(Beginning of INFORMATION SHOWN)

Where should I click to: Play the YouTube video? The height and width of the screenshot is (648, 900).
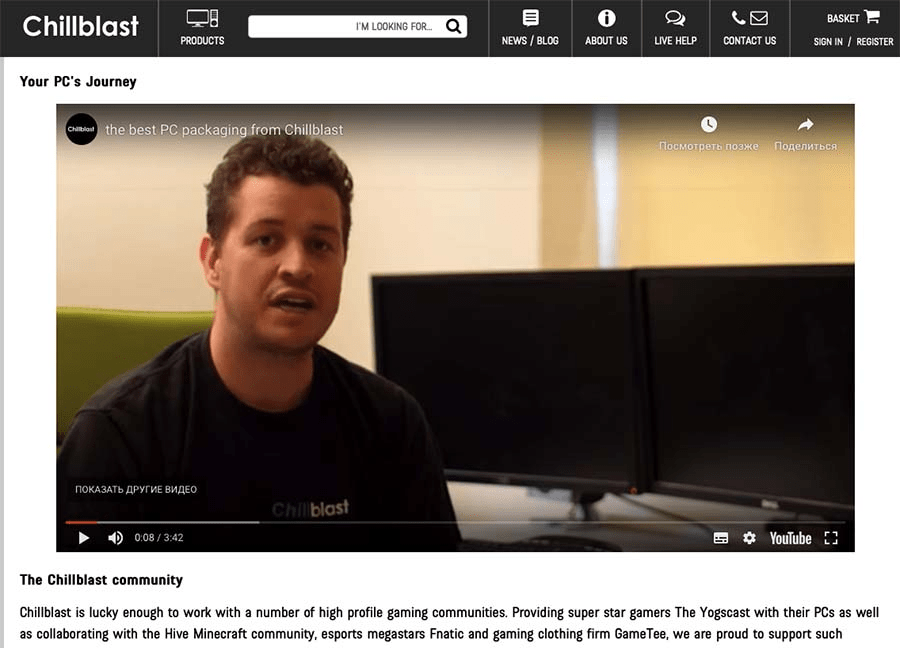84,538
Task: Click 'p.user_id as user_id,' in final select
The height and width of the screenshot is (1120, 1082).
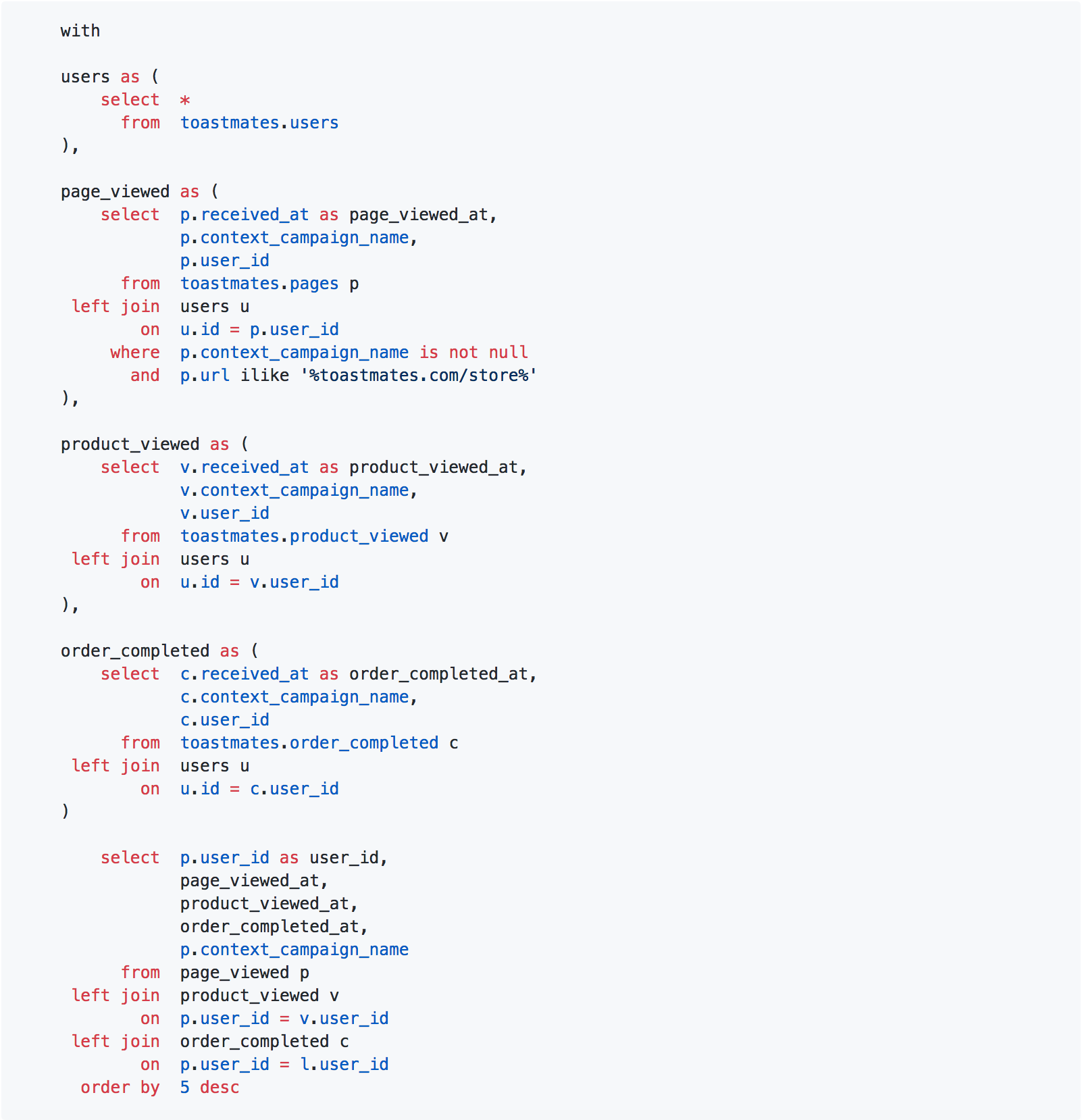Action: click(x=284, y=858)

(End of INFORMATION SHOWN)

WHAT TO DO
With the pictures removed, return all the entries exactly.

EXERCISE OUTPUT
Where should I click to: Play the YouTube video? The height and width of the screenshot is (648, 900).
84,538
Task: Click 'p.user_id as user_id,' in final select
The height and width of the screenshot is (1120, 1082).
Action: click(x=284, y=858)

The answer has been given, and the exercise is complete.